6.17 BR

Valid For

Extract (Oracle only)

Description

Use the BR parameter to control the Bounded Recovery (BR) feature. This feature currently supports Oracle databases.

Bounded Recovery is a component of the general Extract checkpointing facility. It guarantees an efficient recovery after Extract stops for any reason, planned or unplanned, no matter how many open (uncommitted) transactions there were at the time that Extract stopped, nor how old they were. Bounded Recovery sets an upper boundary for the maximum amount of time that it would take for Extract to recover to the point where it stopped and then resume normal processing.

Caution:

Before changing this parameter from its default settings, contact Oracle Support for guidance. Most production environments will not require changes to this parameter. You can, however, specify the directory for the Bounded Recovery checkpoint files without assistance.

How Extract Recovers Open Transactions

When Extract encounters the start of a transaction in the redo log (in Oracle, this is the first executable SQL statement) it starts caching to memory all of the data that is specified to be captured for that transaction. Extract must cache a transaction even if it contains no captured data, because future operations of that transaction might contain data that is to be captured.

When Extract encounters a commit record for a transaction, it writes the entire cached transaction to the trail and clears it from memory. When Extract encounters a rollback record for a transaction, it discards the entire transaction from memory. Until Extract processes a commit or rollback, the transaction is considered open and its information continues to be collected.

If Extract stops before it encounters a commit or rollback record for a transaction, all of the cached information must be recovered when Extract starts again. This applies to all transactions that were open at the time that Extract stopped.

Extract performs this recovery as follows:

If there were no open transactions when Extract stopped, the recovery begins at the current Extract read checkpoint. This is a normal recovery.
If there were open transactions whose start points in the log were very close in time to the time when Extract stopped, Extract begins recovery by re-reading the logs from the beginning of the oldest open transaction. This requires Extract to do redundant work for transactions that were already written to the trail or discarded before Extract stopped, but that work is an acceptable cost given the relatively small amount of data to process. This also is considered a normal recovery.
If there were one or more transactions that Extract qualified as long-running open transactions, Extract begins its recovery with a Bounded Recovery.

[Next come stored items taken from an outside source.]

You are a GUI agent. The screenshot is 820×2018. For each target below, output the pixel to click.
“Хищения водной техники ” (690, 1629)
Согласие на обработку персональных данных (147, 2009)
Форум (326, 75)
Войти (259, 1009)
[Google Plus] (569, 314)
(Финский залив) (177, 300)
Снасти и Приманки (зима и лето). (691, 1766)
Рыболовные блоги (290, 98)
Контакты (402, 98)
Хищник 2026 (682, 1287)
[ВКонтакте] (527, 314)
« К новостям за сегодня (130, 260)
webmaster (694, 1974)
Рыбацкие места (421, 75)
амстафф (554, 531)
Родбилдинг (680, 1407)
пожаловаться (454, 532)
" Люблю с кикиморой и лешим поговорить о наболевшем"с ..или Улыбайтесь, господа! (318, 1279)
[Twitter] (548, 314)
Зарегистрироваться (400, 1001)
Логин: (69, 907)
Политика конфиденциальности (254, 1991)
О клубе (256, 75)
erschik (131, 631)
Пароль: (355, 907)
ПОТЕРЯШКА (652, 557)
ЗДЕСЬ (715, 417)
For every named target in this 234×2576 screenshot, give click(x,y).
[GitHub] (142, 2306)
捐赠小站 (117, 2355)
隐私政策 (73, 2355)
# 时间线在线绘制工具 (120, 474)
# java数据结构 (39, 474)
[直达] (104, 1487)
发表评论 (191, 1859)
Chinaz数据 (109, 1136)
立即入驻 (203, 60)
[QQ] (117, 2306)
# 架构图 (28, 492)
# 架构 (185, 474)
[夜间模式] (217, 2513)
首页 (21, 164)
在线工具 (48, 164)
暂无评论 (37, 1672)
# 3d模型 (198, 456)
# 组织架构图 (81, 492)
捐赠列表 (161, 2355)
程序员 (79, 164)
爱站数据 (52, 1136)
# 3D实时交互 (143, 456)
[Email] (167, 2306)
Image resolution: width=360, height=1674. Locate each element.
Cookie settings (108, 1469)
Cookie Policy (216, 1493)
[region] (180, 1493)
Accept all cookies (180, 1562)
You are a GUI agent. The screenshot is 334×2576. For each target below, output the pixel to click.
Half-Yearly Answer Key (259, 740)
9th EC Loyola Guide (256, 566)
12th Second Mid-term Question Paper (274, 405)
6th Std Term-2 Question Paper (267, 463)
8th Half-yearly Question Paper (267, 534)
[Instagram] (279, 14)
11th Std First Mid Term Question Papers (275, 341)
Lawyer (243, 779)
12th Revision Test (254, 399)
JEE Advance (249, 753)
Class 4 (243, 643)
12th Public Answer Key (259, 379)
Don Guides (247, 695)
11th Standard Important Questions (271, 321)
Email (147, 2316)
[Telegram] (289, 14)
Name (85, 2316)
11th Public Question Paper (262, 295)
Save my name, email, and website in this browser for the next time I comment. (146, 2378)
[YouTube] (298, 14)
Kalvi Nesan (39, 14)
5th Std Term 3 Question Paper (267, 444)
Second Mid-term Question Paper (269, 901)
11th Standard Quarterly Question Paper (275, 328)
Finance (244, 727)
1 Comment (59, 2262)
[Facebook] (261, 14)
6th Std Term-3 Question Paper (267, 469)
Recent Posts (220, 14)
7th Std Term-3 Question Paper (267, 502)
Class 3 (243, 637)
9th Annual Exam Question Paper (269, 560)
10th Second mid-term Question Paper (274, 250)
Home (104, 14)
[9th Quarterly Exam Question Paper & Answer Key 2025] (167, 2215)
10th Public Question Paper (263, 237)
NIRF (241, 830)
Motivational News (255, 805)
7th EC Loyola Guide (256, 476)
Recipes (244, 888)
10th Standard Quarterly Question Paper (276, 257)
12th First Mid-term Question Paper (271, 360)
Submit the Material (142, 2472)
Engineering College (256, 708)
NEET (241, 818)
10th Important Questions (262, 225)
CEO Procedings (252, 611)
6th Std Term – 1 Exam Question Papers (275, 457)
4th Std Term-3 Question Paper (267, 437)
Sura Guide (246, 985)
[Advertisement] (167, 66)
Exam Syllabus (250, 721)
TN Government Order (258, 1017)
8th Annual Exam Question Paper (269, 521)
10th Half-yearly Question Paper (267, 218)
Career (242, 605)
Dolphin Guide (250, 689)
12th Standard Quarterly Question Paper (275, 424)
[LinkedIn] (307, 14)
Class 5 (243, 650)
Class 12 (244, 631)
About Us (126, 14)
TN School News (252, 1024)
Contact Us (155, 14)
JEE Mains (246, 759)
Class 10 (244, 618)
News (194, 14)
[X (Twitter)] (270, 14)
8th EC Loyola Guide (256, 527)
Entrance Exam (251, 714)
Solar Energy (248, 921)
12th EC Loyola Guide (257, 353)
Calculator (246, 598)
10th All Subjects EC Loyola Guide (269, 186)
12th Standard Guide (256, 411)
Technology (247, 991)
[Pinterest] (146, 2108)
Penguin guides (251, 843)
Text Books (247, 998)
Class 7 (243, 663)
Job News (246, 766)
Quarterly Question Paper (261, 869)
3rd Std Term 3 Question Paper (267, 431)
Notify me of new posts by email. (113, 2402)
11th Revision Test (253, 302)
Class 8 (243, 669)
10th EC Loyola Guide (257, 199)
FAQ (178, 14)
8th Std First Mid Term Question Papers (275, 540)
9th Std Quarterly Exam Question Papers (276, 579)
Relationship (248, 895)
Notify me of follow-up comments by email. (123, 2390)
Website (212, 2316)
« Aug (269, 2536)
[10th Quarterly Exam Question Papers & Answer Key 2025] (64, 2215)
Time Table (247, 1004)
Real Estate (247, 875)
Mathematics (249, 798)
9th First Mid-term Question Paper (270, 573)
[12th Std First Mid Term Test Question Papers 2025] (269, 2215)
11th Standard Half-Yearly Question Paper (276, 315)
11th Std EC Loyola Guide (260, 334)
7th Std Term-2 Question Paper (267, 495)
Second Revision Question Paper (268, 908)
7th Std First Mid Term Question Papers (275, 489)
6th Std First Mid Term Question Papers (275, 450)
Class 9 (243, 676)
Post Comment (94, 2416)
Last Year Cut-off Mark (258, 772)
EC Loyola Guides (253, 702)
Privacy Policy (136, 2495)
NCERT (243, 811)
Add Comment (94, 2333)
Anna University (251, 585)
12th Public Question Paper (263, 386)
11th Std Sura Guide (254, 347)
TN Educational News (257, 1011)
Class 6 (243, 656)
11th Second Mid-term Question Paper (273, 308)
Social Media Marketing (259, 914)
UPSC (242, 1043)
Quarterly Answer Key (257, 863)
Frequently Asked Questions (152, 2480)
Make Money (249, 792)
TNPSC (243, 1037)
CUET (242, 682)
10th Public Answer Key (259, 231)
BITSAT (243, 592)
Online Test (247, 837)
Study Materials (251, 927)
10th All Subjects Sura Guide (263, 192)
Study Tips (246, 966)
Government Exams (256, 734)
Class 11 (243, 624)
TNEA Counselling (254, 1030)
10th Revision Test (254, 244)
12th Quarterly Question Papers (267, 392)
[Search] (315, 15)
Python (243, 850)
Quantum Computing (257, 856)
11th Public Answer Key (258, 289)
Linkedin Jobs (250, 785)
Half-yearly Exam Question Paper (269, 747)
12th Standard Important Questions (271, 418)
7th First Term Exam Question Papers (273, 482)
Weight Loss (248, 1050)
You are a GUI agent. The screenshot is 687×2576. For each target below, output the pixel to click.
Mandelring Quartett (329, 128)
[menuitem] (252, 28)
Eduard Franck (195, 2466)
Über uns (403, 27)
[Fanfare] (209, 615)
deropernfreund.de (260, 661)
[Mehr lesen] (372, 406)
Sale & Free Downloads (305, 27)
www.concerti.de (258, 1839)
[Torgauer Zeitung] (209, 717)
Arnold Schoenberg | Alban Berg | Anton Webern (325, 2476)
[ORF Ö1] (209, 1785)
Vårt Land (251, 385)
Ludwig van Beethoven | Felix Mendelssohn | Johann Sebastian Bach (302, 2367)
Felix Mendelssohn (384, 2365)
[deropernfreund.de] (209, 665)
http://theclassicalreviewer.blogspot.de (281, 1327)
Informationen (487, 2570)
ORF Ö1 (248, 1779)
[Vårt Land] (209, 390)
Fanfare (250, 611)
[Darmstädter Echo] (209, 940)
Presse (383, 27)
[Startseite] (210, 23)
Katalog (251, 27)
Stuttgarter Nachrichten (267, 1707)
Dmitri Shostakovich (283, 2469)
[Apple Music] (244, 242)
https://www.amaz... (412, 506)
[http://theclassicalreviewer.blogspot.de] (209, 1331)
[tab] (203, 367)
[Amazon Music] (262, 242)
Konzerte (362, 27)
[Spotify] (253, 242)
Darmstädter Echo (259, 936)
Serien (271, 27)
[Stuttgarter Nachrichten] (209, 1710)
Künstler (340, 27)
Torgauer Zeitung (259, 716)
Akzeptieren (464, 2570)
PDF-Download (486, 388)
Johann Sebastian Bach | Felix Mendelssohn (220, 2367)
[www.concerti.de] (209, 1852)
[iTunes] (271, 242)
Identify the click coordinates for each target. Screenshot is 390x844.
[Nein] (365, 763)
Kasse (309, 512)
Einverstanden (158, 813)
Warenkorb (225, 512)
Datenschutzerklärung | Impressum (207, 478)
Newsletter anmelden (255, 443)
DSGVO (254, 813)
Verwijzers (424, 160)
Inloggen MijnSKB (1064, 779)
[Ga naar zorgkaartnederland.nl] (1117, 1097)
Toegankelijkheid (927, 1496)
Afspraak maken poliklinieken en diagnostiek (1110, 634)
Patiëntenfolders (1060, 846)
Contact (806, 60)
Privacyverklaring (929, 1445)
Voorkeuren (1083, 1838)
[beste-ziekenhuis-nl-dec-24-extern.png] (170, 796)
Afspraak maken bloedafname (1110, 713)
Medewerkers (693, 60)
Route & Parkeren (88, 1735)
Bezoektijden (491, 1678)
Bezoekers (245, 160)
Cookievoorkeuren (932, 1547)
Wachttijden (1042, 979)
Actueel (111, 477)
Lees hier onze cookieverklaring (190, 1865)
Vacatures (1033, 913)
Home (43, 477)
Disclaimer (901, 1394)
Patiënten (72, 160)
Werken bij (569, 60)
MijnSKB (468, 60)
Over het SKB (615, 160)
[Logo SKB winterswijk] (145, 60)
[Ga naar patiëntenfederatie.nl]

How Bounded Recovery Works

A transaction qualifies as long-running if it has been open longer than one Bounded Recovery interval, which is specified with the BRINTERVAL option of the BR parameter. For example, if the Bounded Recovery interval is four hours, a long-running open transaction is any transaction that started more than four hours ago.

At each Bounded Recovery interval, Extract makes a Bounded Recovery checkpoint, which persists the current state and data of Extract to disk, including the state and data (if any) of long-running transactions. If Extract stops after a Bounded Recovery checkpoint, it will recover from a position within the previous Bounded Recovery interval or at the last Bounded Recovery checkpoint, instead of processing from the log position where the oldest open long-running transaction first appeared.

The maximum Bounded Recovery time (maximum time for Extract to recover to where it stopped) is never more than twice the current Bounded Recovery checkpoint interval. The actual recovery time will be a factor of the following:

the time from the last valid Bounded Recovery interval to when Extract stopped.
the utilization of Extract in that period.
the percent of utilization for transactions that were previously written to the trail. Bounded Recovery processes these transactions much faster (by discarding them) than Extract did when it first had to perform the disk writes. This constitutes most of the reprocessing that occurs for transactional data.

When Extract recovers, it restores the persisted data and state that were saved at the last Bounded Recovery checkpoint (including that of any long running transactions).

For example, suppose a transaction has been open for 24 hours, and suppose the Bounded Recovery interval is four hours. In this case, the maximum recovery time will be no longer than eight hours worth of Extract processing time, and is likely to be less. It depends on when Extract stopped relative to the last valid Bounded Recovery checkpoint, as well as Extract activity during that time.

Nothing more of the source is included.